The standard includes provision for power to the connected device. Some devices draw minimal power, so several may connect without needing extra power sources. Most hubs include power supplies which will power devices connected through them, but some devices draw enough that they need their own power. Powered hubs supply power to downstream devices (within prescribed limits) without draining power from the upstream connection.

The design of USB aimed to remove the need for adding separate cards into the computer's ISA or PCI bus, and improve plug-and-play capabilities by allowing devices to be hot swapped or added to the system without rebooting the computer. When the new device first plugs in, the host enumerates it and adds the software driver necessary to run it.

USB can connect peripherals such as mice, keyboards, scanners, digital cameras, printerss, hard drives, and networking components. For multimedia devices such as scanners and digital cameras, USB has become the standard connection method. For printers, USB has also grown in popularity and started displacing parallel ports because USB makes it simple to add more than one printer to a computer.

In the case of hard drives, USB seems unlikely to completely replace buses such as ATA (IDE) and SCSI because USB performs somewhat more slowly than those standards.

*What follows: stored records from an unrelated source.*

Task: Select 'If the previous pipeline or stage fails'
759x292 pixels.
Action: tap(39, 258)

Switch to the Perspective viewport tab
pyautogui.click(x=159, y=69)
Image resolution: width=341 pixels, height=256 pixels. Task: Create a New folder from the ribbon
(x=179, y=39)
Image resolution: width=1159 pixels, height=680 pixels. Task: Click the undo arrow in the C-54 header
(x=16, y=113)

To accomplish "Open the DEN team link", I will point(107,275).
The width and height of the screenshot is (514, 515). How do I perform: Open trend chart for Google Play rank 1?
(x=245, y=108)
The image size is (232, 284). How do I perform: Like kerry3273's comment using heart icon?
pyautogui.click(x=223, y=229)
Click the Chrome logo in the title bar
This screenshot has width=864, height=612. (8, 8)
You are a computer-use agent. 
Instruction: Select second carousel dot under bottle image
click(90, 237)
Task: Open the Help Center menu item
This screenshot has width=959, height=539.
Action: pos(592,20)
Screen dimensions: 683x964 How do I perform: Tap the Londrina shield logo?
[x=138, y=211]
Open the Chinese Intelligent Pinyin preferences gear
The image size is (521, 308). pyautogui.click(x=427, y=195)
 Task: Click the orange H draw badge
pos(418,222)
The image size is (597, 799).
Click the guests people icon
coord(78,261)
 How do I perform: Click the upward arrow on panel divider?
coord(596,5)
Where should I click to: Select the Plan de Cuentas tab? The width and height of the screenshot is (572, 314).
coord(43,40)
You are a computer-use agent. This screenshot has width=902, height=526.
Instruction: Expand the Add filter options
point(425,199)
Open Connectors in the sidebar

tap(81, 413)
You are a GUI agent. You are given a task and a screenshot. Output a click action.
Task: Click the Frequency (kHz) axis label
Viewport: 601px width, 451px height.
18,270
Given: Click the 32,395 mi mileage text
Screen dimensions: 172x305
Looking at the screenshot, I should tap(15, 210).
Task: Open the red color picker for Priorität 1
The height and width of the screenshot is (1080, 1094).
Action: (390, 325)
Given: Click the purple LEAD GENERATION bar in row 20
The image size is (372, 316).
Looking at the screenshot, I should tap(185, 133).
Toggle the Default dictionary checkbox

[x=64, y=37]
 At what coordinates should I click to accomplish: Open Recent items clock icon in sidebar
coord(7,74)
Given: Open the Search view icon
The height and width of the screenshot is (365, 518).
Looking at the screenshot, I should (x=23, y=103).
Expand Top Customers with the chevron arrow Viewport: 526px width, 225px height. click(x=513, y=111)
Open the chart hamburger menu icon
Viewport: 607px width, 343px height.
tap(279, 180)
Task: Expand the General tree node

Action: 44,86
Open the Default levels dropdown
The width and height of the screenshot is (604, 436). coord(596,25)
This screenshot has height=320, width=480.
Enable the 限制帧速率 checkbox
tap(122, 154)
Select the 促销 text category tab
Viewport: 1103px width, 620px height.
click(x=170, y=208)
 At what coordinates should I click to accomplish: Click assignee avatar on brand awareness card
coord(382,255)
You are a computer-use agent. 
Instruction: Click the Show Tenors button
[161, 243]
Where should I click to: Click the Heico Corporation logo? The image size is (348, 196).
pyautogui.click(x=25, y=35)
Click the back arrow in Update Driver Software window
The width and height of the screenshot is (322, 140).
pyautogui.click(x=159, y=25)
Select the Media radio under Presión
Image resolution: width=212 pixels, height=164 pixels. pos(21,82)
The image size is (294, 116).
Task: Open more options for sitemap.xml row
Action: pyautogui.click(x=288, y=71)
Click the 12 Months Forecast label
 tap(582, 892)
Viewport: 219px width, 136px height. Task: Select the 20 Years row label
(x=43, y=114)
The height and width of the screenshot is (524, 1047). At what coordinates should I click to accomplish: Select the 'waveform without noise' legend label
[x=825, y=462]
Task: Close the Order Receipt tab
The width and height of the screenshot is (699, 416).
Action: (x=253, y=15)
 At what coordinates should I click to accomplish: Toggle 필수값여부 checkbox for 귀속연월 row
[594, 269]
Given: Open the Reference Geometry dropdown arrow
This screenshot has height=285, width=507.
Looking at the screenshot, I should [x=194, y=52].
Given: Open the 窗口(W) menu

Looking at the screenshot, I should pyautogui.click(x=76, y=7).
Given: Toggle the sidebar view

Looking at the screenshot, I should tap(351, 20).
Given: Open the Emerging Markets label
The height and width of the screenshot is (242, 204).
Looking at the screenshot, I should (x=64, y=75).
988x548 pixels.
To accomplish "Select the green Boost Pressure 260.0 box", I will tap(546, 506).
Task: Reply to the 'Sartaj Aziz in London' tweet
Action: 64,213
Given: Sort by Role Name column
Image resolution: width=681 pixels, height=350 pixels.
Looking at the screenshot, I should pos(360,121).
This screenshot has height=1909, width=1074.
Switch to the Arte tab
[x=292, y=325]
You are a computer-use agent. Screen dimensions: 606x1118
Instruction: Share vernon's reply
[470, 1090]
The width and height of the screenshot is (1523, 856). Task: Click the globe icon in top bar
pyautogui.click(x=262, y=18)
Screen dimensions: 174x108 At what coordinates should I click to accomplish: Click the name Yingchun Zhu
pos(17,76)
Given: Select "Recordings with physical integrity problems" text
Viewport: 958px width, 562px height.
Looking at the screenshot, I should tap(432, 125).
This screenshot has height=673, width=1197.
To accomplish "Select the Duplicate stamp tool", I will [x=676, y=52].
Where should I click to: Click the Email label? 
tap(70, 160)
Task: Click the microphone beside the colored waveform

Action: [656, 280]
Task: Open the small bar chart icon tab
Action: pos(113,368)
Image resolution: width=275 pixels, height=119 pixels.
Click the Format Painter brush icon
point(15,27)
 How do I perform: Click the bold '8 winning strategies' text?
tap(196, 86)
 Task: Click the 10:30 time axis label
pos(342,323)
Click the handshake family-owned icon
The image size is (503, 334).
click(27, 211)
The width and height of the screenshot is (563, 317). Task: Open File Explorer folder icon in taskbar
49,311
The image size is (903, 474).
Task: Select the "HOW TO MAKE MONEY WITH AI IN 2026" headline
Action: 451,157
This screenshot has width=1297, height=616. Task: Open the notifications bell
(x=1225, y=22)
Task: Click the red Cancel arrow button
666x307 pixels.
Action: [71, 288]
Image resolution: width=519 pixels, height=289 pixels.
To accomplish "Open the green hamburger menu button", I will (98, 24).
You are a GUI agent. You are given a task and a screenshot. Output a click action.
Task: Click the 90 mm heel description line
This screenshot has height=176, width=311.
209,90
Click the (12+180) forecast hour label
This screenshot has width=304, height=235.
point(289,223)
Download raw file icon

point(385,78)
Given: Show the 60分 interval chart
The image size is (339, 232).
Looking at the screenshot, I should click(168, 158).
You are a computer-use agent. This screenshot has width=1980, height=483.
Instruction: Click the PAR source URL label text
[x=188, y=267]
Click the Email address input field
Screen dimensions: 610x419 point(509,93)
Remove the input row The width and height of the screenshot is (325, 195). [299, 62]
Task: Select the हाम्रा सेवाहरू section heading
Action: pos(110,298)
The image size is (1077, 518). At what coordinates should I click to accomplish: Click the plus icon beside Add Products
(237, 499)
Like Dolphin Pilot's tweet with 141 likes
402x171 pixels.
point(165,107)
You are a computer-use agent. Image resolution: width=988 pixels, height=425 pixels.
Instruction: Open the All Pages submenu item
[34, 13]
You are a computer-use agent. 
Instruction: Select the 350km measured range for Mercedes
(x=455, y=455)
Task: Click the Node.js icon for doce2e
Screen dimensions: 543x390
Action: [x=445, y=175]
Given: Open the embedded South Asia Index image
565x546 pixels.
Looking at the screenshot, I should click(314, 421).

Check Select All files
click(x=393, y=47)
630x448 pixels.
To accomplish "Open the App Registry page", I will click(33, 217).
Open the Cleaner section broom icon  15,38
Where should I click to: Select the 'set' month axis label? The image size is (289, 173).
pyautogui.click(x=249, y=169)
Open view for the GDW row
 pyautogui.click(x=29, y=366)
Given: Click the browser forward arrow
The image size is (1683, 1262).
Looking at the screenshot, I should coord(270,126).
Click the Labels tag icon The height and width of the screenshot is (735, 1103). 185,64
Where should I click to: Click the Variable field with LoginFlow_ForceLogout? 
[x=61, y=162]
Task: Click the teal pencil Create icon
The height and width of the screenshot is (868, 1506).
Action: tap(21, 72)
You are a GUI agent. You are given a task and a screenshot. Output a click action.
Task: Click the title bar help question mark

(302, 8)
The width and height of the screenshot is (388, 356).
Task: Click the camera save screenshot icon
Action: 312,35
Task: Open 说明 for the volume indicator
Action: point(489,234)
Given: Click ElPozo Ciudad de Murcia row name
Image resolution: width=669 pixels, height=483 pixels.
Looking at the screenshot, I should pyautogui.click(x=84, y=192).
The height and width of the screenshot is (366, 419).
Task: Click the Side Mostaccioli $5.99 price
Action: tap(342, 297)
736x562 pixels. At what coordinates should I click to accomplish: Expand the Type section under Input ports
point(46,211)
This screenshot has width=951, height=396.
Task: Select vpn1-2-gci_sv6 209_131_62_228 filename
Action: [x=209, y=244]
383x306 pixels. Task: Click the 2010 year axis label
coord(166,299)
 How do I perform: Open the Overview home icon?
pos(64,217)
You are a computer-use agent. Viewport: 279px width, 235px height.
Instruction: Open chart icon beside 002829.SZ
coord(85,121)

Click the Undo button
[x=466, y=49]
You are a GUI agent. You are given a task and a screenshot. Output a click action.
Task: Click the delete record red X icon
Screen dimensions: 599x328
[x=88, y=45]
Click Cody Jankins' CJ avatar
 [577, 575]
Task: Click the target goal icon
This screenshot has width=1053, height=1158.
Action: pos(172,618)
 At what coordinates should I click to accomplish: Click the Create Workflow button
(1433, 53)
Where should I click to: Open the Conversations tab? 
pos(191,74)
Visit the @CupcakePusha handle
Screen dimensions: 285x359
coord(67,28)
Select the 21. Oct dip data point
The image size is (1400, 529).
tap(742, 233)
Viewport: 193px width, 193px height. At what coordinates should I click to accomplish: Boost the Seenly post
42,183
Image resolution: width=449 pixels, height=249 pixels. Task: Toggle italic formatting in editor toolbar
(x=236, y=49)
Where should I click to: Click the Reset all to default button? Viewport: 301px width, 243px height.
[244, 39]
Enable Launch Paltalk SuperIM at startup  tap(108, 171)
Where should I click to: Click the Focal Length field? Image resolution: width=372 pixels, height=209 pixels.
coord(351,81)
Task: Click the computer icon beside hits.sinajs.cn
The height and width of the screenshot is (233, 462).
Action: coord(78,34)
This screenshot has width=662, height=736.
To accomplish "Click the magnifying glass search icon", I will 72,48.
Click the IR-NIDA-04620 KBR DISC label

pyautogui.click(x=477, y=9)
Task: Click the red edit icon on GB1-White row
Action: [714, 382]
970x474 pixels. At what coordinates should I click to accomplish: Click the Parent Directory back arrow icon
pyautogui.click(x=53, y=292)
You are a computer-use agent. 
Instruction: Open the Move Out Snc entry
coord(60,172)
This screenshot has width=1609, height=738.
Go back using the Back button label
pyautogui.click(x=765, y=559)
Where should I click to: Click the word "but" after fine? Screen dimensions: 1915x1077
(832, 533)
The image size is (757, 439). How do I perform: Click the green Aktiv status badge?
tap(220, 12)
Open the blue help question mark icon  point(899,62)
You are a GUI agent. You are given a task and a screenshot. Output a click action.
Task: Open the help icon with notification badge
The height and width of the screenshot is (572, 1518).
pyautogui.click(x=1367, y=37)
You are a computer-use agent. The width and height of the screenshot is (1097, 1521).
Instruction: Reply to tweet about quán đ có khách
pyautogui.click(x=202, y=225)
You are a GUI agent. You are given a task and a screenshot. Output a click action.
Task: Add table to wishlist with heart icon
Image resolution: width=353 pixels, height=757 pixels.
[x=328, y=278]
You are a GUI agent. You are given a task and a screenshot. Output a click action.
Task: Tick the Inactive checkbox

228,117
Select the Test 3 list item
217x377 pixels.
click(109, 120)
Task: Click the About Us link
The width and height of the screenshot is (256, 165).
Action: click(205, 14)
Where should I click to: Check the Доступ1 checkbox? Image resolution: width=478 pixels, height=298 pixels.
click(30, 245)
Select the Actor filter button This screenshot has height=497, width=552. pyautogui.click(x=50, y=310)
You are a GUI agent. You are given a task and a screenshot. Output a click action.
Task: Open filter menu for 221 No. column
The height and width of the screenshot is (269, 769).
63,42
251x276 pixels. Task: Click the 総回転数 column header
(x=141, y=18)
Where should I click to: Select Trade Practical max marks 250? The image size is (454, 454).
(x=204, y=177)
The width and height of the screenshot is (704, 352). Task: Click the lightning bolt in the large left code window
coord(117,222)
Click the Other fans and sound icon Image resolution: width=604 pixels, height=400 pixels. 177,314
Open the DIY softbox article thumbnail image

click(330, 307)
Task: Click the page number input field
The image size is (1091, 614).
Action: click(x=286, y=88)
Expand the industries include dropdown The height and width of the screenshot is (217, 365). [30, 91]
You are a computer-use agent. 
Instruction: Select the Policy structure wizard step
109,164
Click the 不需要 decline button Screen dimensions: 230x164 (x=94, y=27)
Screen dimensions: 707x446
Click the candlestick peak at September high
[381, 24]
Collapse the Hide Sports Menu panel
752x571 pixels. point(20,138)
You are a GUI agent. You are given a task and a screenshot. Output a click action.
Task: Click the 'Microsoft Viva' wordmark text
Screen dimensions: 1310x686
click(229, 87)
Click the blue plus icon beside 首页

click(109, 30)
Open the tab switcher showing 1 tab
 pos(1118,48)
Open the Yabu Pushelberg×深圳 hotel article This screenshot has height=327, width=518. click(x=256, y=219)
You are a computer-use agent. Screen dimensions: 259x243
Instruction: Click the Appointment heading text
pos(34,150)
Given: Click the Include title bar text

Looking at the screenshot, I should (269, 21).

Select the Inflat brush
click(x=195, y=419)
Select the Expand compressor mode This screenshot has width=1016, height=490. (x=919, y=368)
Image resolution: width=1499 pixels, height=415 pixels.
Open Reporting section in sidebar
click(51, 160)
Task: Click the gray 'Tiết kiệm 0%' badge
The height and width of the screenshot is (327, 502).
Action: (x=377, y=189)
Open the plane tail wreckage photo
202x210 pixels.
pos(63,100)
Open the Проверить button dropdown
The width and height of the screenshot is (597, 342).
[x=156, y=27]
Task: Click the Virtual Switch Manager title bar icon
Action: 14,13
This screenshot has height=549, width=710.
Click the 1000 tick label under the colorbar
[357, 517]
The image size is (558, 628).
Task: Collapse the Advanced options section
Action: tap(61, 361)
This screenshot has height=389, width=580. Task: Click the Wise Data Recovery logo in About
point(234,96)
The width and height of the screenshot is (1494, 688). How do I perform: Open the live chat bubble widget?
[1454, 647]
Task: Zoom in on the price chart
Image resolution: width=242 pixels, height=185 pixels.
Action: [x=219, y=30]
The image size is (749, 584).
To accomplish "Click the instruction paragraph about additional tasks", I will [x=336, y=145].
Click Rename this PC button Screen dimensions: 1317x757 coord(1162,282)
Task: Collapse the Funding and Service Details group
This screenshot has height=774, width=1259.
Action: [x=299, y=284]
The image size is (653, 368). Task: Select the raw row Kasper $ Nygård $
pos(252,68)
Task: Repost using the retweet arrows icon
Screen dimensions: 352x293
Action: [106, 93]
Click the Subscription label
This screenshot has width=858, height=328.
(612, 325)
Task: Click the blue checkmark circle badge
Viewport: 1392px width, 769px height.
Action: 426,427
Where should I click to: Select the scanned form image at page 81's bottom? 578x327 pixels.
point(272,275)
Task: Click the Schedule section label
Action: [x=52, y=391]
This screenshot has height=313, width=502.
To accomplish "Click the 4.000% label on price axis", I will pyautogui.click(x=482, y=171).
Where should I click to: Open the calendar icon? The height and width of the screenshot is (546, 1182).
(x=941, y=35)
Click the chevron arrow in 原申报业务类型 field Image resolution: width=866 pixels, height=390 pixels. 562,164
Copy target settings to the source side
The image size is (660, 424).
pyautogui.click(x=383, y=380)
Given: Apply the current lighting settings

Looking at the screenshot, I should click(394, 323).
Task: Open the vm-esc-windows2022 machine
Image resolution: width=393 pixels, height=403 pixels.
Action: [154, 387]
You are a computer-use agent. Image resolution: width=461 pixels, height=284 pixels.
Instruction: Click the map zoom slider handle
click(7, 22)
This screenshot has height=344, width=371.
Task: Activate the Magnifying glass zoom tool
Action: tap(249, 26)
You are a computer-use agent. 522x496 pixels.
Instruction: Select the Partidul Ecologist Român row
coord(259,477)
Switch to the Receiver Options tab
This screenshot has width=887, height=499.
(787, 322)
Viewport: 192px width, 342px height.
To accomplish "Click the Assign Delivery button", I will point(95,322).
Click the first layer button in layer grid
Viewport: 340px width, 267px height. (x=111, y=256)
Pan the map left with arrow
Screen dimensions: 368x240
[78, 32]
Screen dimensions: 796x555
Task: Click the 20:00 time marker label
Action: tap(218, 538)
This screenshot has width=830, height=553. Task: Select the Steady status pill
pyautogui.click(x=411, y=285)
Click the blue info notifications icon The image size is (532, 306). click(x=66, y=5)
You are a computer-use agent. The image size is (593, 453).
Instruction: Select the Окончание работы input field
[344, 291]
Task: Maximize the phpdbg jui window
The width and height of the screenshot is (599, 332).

The new Serial ATA standard allows transfer rates up to approximately 150 MB per second. However, USB has one important advantage in making it possible to install and remove devices without opening the computer case, making it useful for external hard disks. Today, a number of manufacturers offer portable USB hard drives that offer performance nearly indistinguishable from conventional ATA (IDE) drives.

USB has not completely replaced AT keyboard connections and PS/2 mouse connections, but virtually all PC motherboards today have one or more USB ports. As of 2003, most new motherboards have multiple USB 2.0 high-speed ports.

The USB 1.1 standard had two data rates: 1.5 Mbit/s for keyboards, mice, joysticks, and the like, and full speed at 12 Mbit/s. The major feature of the USB 2.0 standard is the addition of a Hi-Speed rate of 480 Mbit/s. It also clarifies minor technical errata. At its highest speed USB competes directly with FireWire (except in the areas of digital camcorders, USB has techonological limitations that prevent it from being viable in this area).

While USB defines four types of connectors for the attachment of devices to the bus, the mechanical layer has changed in some examples. For example, the IBM UltraPort is a proprietary USB connector located on the top of IBM's notebook LCDs. It uses a different mechanical connector while preserving the USB signaling and protocol.

An extension to USB called USB-On-The-Go allows a single port to act as either a host or a device - chosen by which end of the cable plugs into the socket on the unit. Even after the cable is hooked up and the units are talking, the two units may "swap" ends under program control. This facility targets units such as PDAs where the USB link might connect to a PC's host port as a device in one instance, yet connect as a host itself to a keyboard and mouse device in another instance.